Je m’arrête là au niveau de la litanie des horreurs.

J’ai tapé avant-hier sur Olusegun Obasandjo et j’ai terminé en disant qu’il était parti et que son tour était passé. Le premier responsable de la sécurité du Nigeria, aujourd’hui, c’est Goodluck Jonathan. C’est à lui de prendre ses responsabilités pour que ces horreurs cessent. Or cet homme se contente de vouloir organiser les élections, comme si ces élections allaient libérer les plus de 200 jeunes filles que le monde entier a fait semblant de pleurer et les renvoyer un jour à l’école.

Qui pourra hurler si aujourd’hui un putsch renversait Goodluck Jonathan et permettait par la suite de détruire Boko Haram ? Pas moi en tout cas et je serai même très heureux si cela pouvait se produire.
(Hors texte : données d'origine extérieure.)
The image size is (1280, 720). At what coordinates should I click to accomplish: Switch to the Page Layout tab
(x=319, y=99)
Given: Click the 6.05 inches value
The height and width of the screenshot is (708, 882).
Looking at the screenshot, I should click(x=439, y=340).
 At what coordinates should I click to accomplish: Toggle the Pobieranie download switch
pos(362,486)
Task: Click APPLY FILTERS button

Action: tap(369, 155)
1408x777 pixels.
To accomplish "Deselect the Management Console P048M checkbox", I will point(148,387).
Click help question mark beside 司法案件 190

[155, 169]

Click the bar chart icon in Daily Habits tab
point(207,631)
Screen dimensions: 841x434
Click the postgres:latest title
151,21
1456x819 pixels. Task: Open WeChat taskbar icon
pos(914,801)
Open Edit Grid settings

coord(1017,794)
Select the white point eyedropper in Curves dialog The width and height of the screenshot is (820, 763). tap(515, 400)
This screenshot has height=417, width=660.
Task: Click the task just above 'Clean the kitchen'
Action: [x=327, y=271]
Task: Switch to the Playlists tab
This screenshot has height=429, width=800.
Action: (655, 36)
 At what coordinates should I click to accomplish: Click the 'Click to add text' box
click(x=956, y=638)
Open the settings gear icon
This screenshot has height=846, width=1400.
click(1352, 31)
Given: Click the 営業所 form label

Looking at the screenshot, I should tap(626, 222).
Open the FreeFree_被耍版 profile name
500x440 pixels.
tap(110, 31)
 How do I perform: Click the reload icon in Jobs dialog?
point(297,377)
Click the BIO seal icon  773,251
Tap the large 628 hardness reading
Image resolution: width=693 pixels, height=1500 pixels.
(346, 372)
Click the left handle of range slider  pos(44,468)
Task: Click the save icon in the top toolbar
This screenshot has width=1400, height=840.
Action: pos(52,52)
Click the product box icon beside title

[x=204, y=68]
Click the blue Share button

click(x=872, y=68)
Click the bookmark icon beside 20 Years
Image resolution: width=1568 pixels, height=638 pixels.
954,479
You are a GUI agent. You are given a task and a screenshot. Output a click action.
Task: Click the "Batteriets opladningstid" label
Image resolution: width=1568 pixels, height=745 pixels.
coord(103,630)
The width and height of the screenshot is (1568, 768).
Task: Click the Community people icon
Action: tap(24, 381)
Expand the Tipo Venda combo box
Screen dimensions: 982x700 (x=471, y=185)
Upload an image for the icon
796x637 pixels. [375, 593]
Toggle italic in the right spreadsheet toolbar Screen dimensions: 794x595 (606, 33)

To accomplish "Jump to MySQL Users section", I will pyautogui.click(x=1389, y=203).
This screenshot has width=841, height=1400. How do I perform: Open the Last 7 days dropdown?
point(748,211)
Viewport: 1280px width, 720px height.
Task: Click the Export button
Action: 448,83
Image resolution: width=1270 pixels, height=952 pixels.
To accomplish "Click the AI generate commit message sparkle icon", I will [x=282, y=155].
Les Africains devraient cesser de croire que les élections sont la panacée à nos problèmes. Depuis 1999, au Nigeria on vote et cela n’a pas ramené la paix dans ce pays où tantôt c’est le Delta du Niger qui est en feu, et depuis 2001, c’est Boko Haram qui créé un califat qui ne dit pas son nom.

Voter dans un pays en guerre, on a vu ce que ça a donné en Côte d’Ivoire : l’instauration d’un régime tyrannique avec comme siège du premier parti du pays, la MACA (Maison d’arrêt et de correction d’Abidjan).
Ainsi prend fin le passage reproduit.